_Assignment_
Every line with the word "agent" in it should be extracted from the data that follows.

_Record set_
────────────────

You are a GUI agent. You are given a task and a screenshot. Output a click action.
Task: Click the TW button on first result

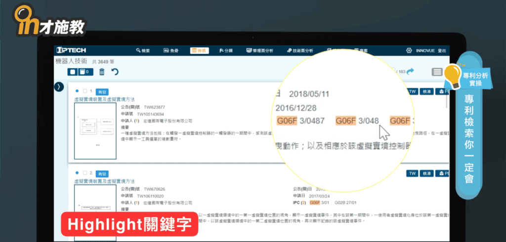(x=411, y=92)
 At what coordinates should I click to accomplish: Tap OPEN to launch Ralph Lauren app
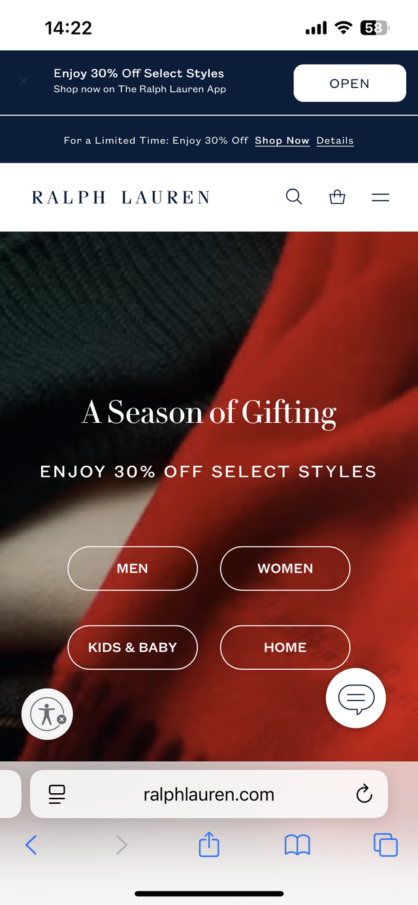[349, 83]
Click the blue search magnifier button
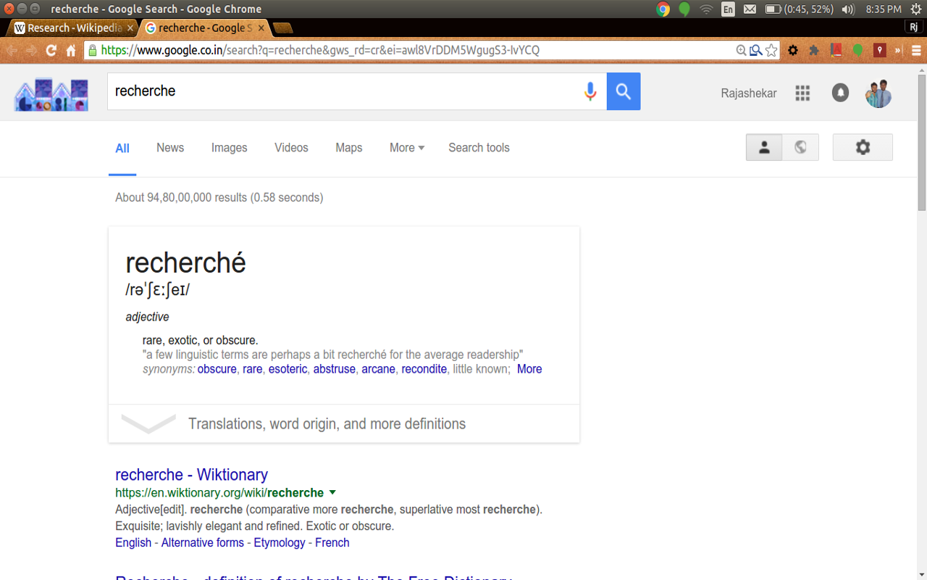 pyautogui.click(x=624, y=91)
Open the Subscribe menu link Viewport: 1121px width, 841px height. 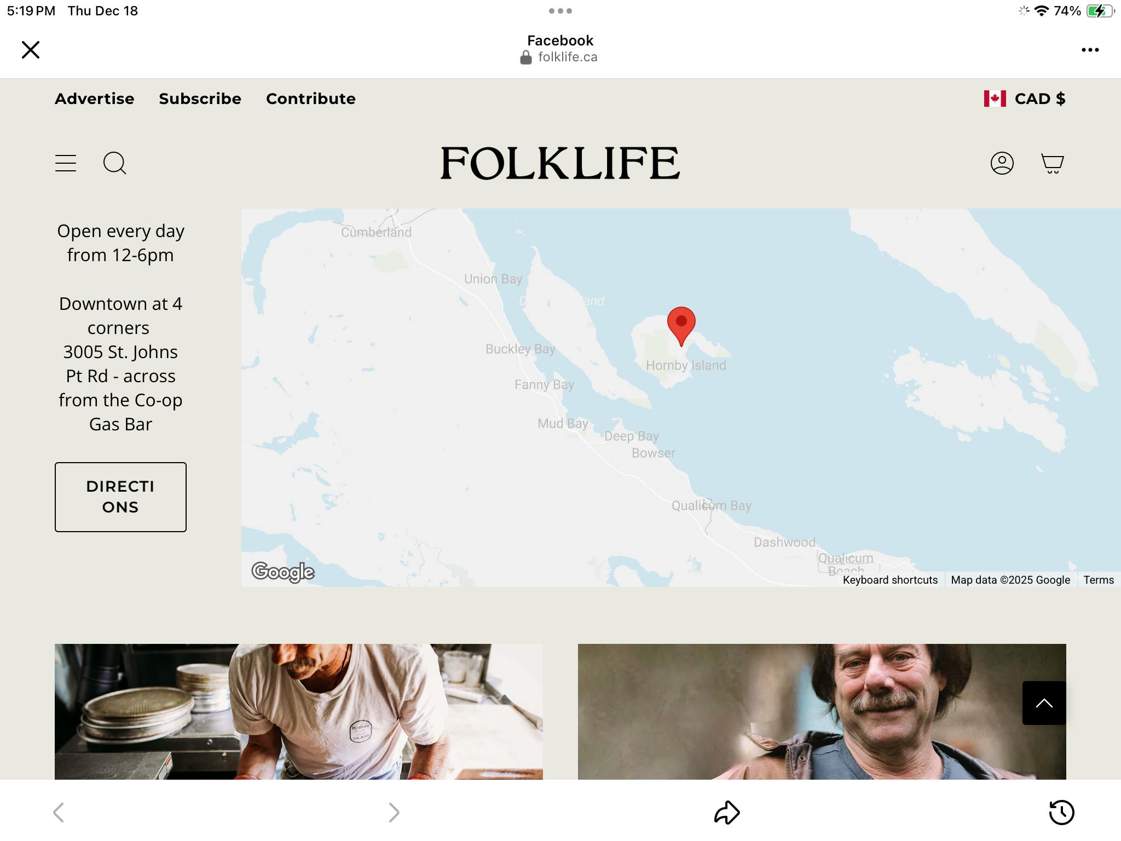coord(200,99)
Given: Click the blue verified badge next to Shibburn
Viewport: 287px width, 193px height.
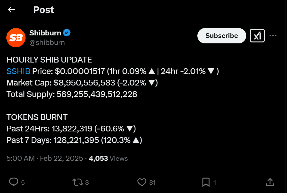Looking at the screenshot, I should 66,32.
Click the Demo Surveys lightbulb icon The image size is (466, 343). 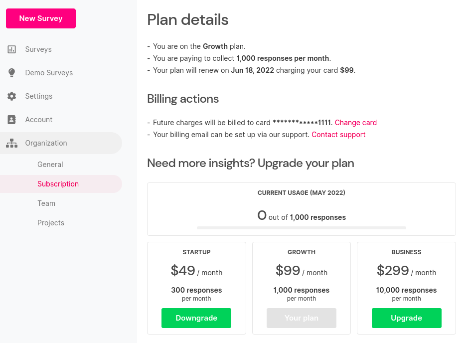pyautogui.click(x=11, y=73)
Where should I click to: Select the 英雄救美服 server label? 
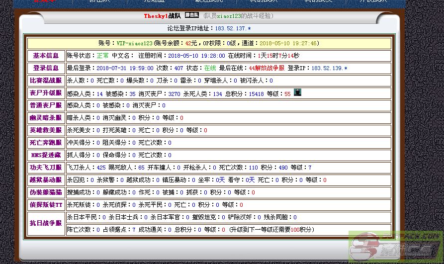coord(46,130)
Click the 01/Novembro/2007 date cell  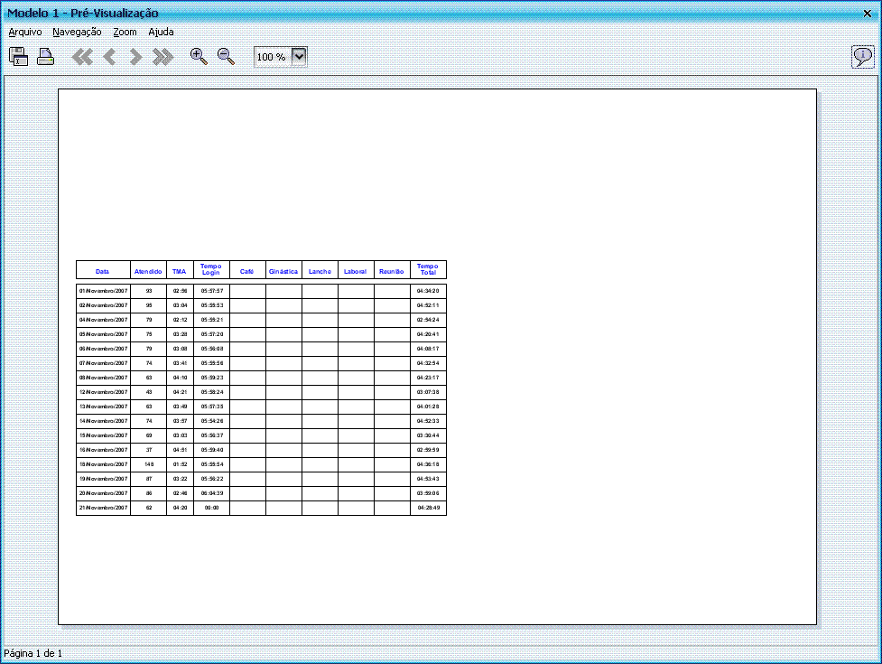pyautogui.click(x=103, y=291)
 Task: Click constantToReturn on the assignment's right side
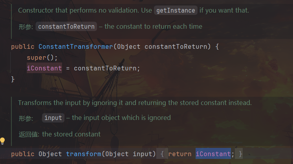107,68
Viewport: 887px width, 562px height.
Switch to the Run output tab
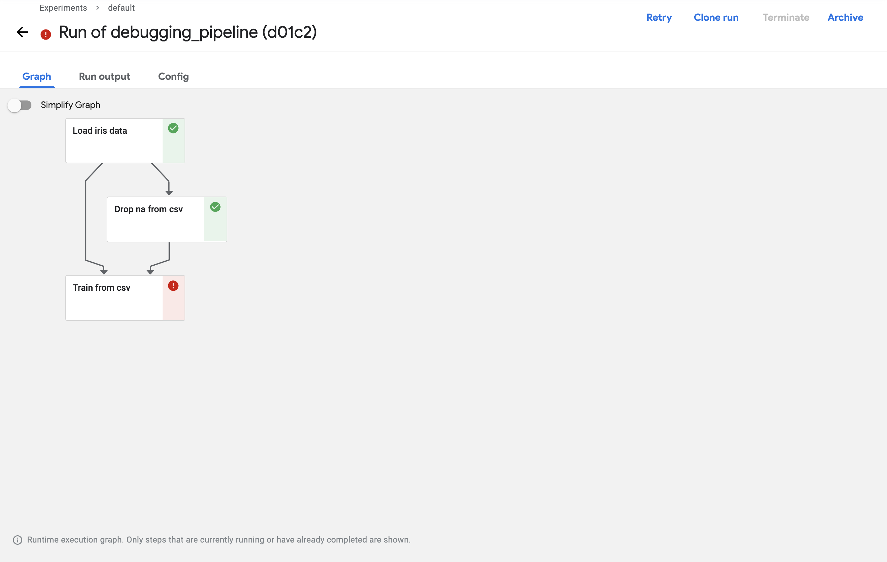pyautogui.click(x=104, y=76)

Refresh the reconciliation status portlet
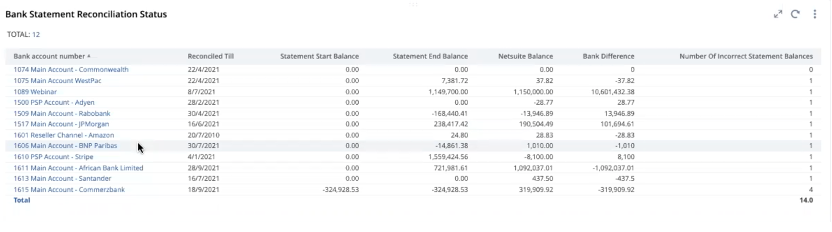(795, 14)
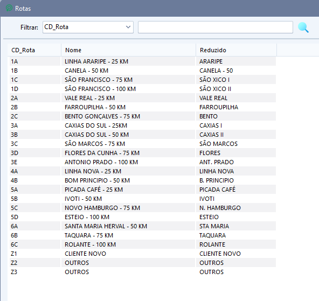The height and width of the screenshot is (301, 319).
Task: Select the FLORES DA CUNHA route row
Action: [143, 152]
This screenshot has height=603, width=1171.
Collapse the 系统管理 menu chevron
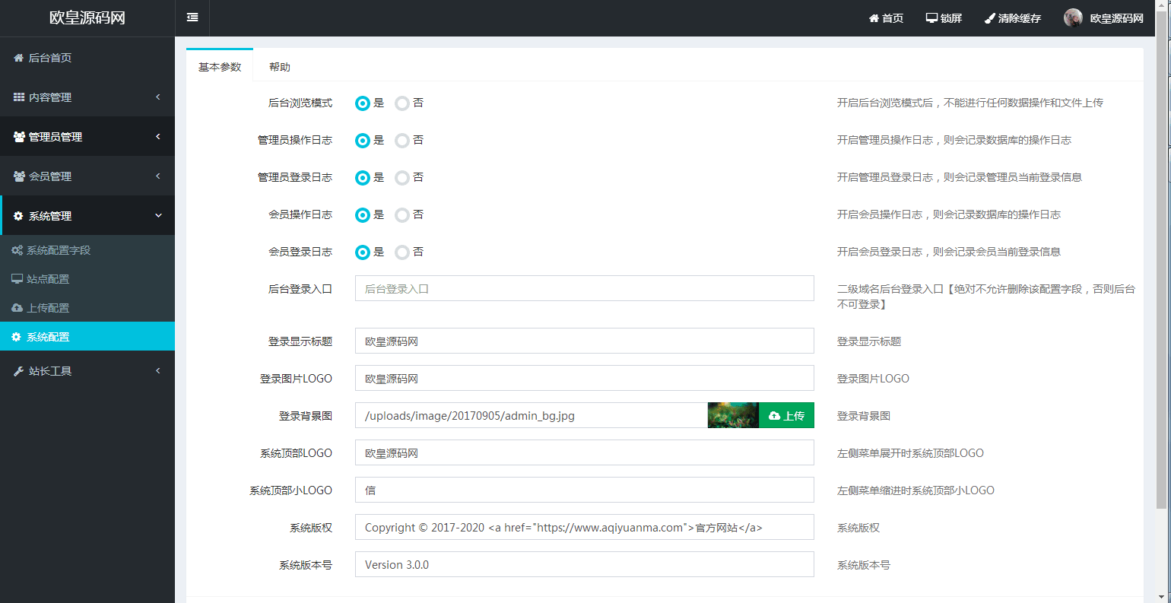(x=158, y=215)
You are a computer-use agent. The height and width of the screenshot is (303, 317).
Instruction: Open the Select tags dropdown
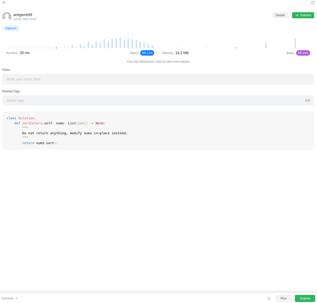(158, 100)
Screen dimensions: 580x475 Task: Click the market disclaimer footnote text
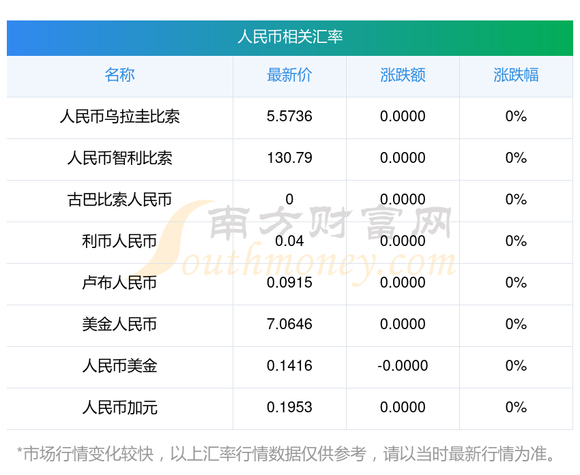pos(289,453)
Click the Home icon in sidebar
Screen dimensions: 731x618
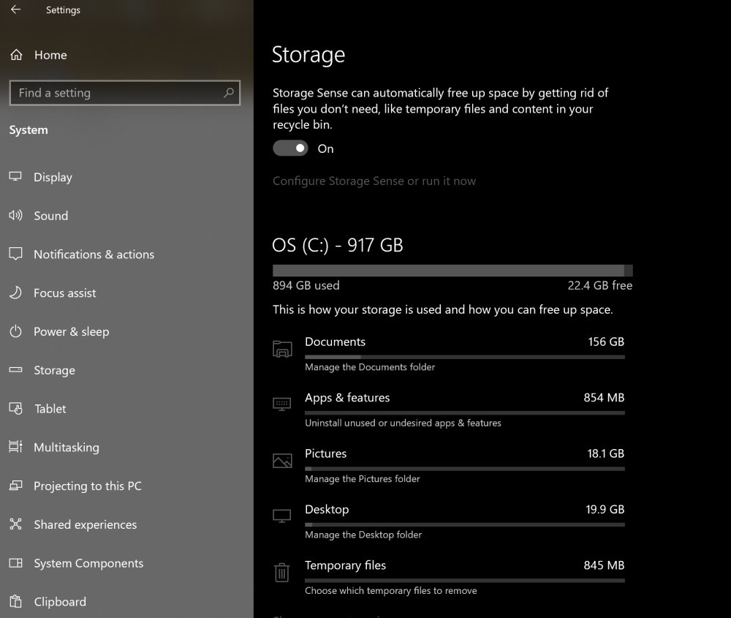15,55
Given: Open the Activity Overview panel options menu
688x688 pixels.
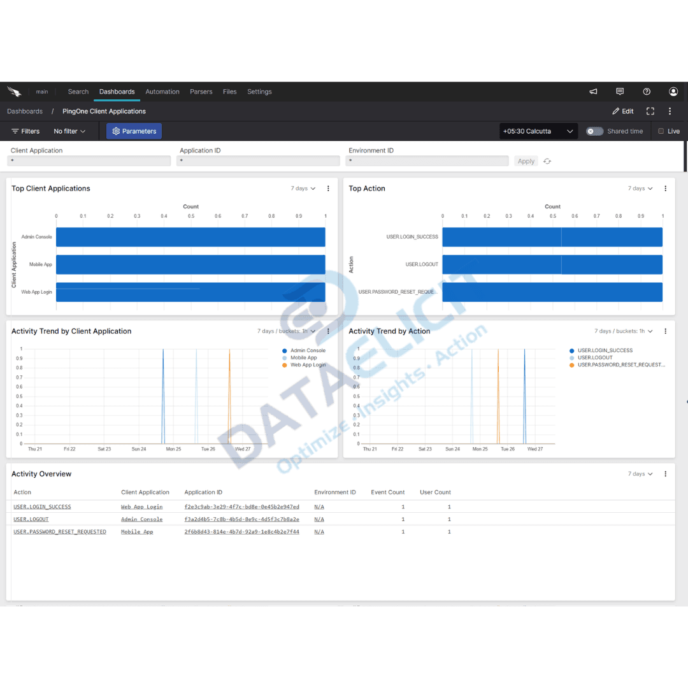Looking at the screenshot, I should pos(665,473).
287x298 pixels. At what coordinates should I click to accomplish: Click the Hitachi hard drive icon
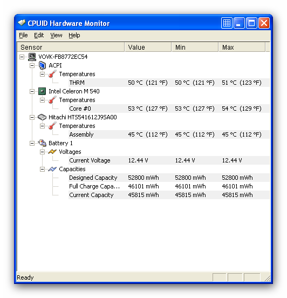[x=42, y=117]
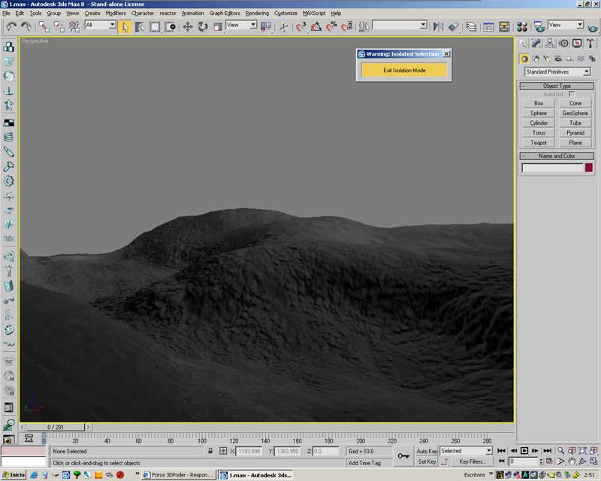Collapse the Object Type rollout
601x481 pixels.
557,86
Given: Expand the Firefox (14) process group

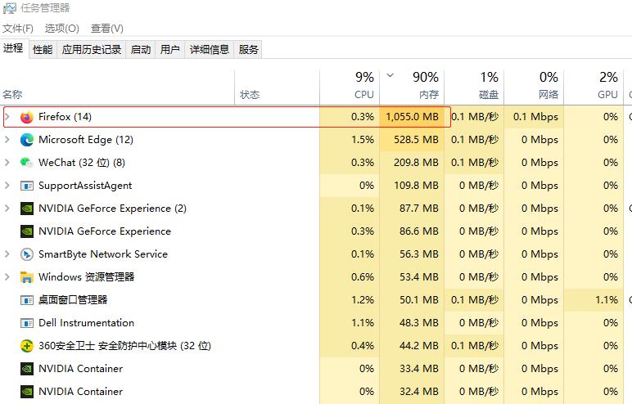Looking at the screenshot, I should pyautogui.click(x=7, y=117).
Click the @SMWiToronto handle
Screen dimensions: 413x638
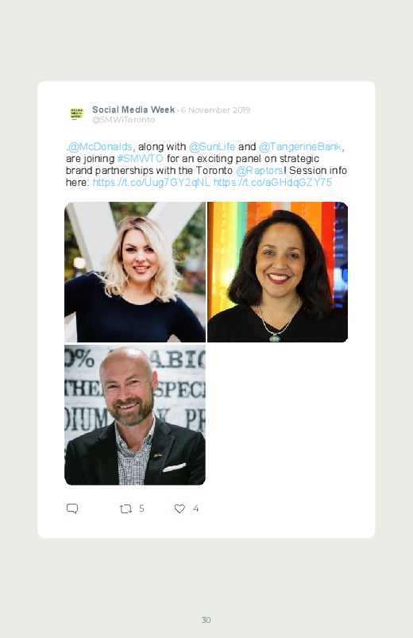tap(123, 120)
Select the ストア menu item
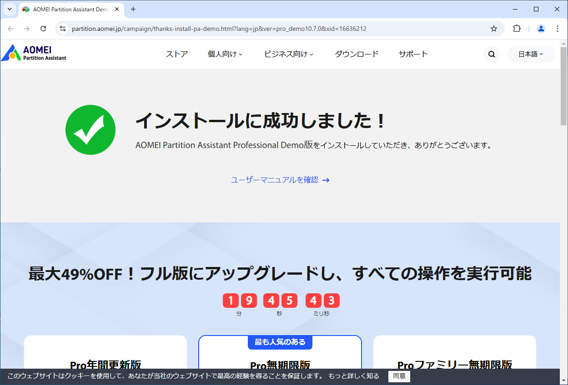568x385 pixels. tap(177, 54)
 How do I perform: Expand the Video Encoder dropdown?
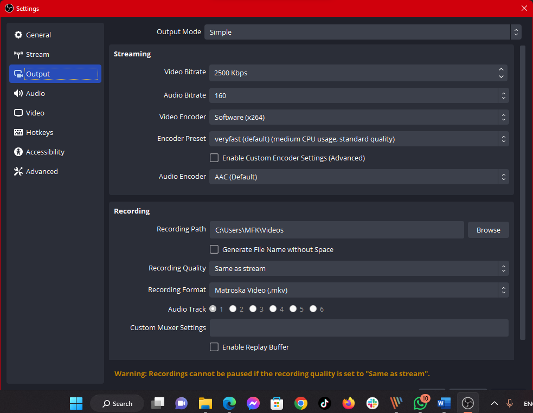tap(358, 117)
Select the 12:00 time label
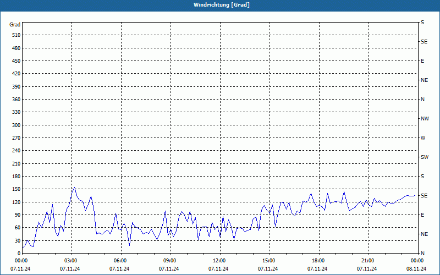Screen dimensions: 440x275 click(219, 261)
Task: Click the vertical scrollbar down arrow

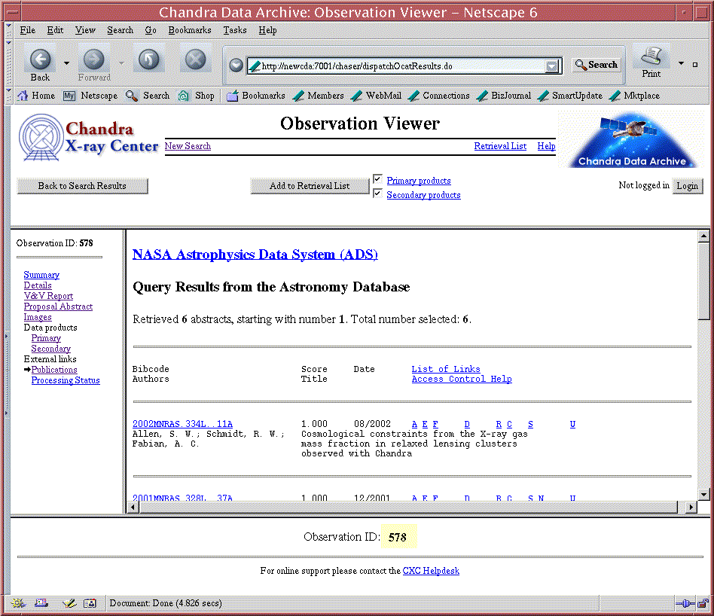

────────────────

_Answer section_
You are a GUI agent. You are given a task and a screenshot. Output a click action.
You are a computer-use agent. The height and width of the screenshot is (303, 317).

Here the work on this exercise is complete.